## begin Text block
Cook’s Note: When measuring flour, we spoon it into a dry measuring cup and level off excess. (Scooping directly from the bag compacts the flour, resulting in dry baked goods.)

Step 1

Preheat the oven to 325ºF. Spray a 9-by-5-inch glass loaf pan with cooking spray.

Step 2

Whisk the flour, baking powder, baking soda and salt in a medium bowl. Add the granulated sugar, eggs and 2/3 cup tahini to the bowl of an electric mixer fitted with the paddle attachment and beat on medium speed until creamy, 3 to 4 minutes. Reduce the speed to low and add the bananas, oil, vanilla and cinnamon. Add the flour in 3 batches, making sure it is well combined after each addition.
## end Text block
— Stated problem 1 —
According to the recipe, what happens when flour is scooped directly from the bag?
— Stated problem 2 —
Extend the recipe, starting after the instruction to add the flour in 3 batches.
The items have no connection to the recipe.
## begin Record extracts
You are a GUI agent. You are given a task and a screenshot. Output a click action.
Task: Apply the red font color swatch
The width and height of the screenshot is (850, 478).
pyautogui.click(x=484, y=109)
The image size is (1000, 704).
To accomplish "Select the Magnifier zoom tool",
## end Record extracts
## begin Record extracts
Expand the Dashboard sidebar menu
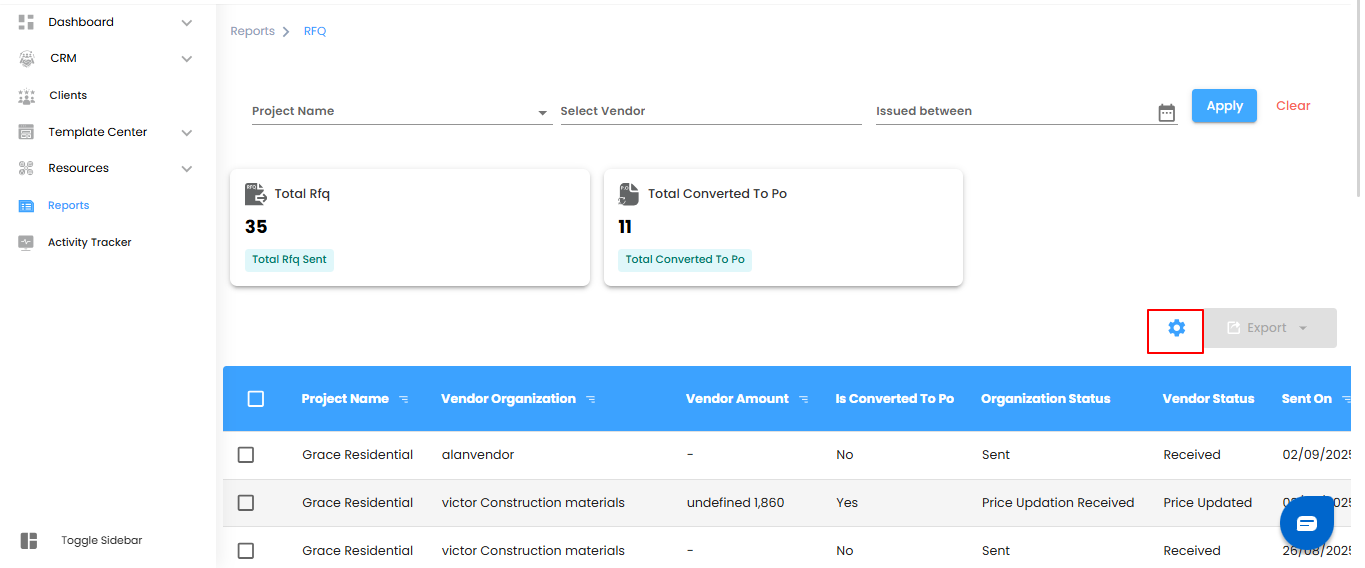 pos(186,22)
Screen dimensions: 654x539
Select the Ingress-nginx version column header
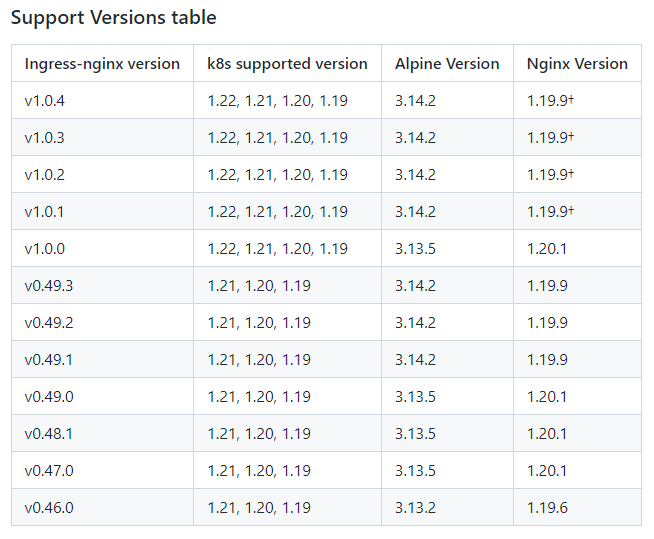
## end Record extracts
## begin Record extracts
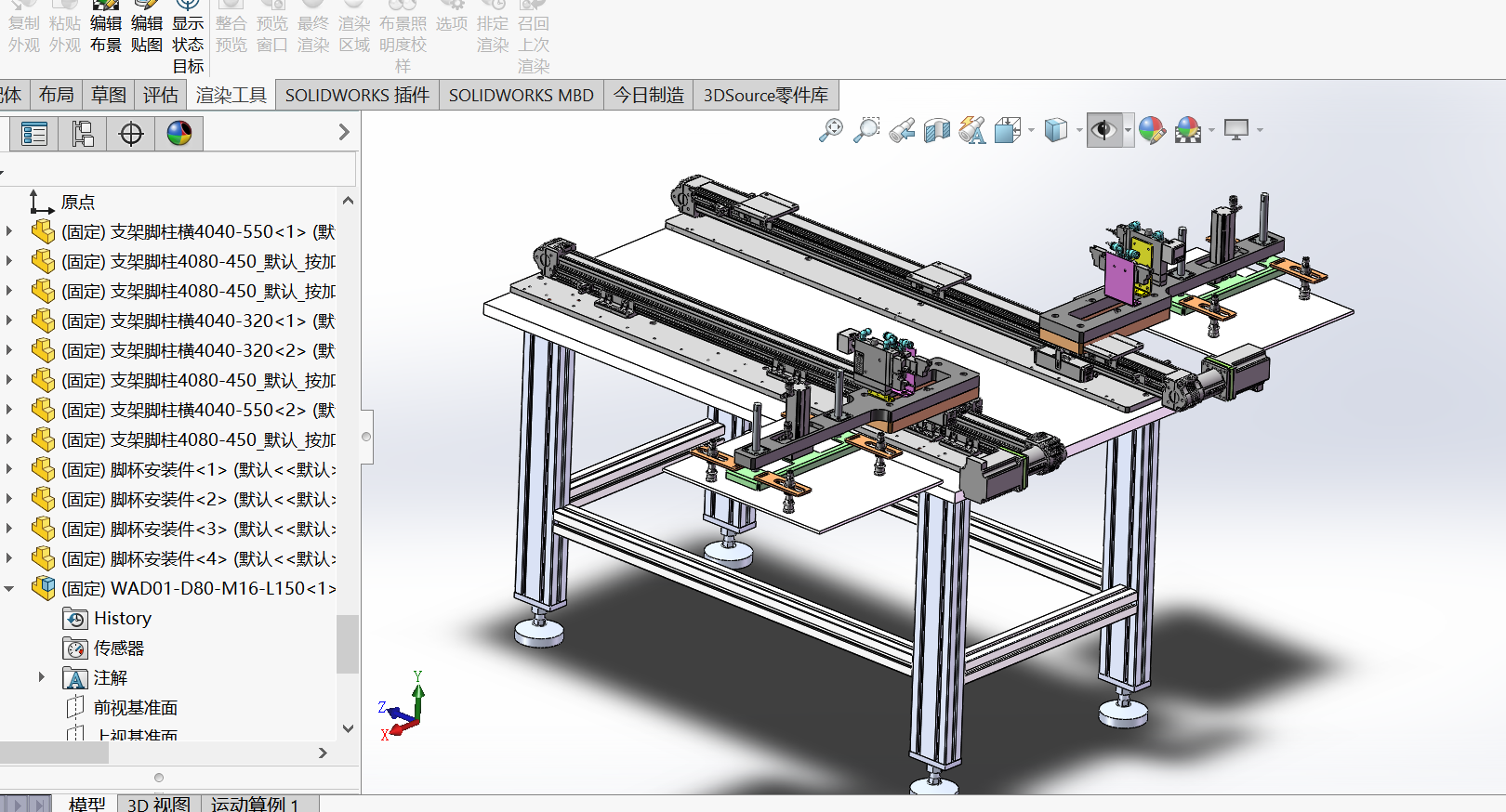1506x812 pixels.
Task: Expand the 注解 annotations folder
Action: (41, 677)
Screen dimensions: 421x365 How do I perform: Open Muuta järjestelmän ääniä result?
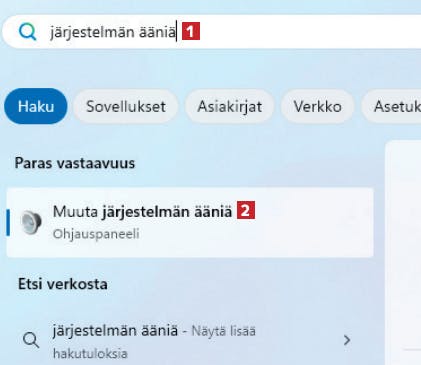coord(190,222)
## end Record extracts
— Written response 1 —
Scooping directly from the bag compacts the flour, resulting in dry baked goods.

— Written response 2 —
Step 3

Pour the batter into the prepared pan. Mix the black and white sesame seeds in a small bowl and sprinkle on top. Bake until deep golden brown and a skewer inserted into the centre comes out clean or mostly clean with some moist crumbs clinging to it, about 1 hour and 20 minutes. Let cool in the pan for 15 minutes, then remove to a wire rack to cool completely, about 1 hour.

Step 4

Stir together the confectioners’ sugar, 4 teaspoons warm water and the remaining 2 tablespoons tahini in a small bowl until smooth. Drizzle the top of the bread with the glaze.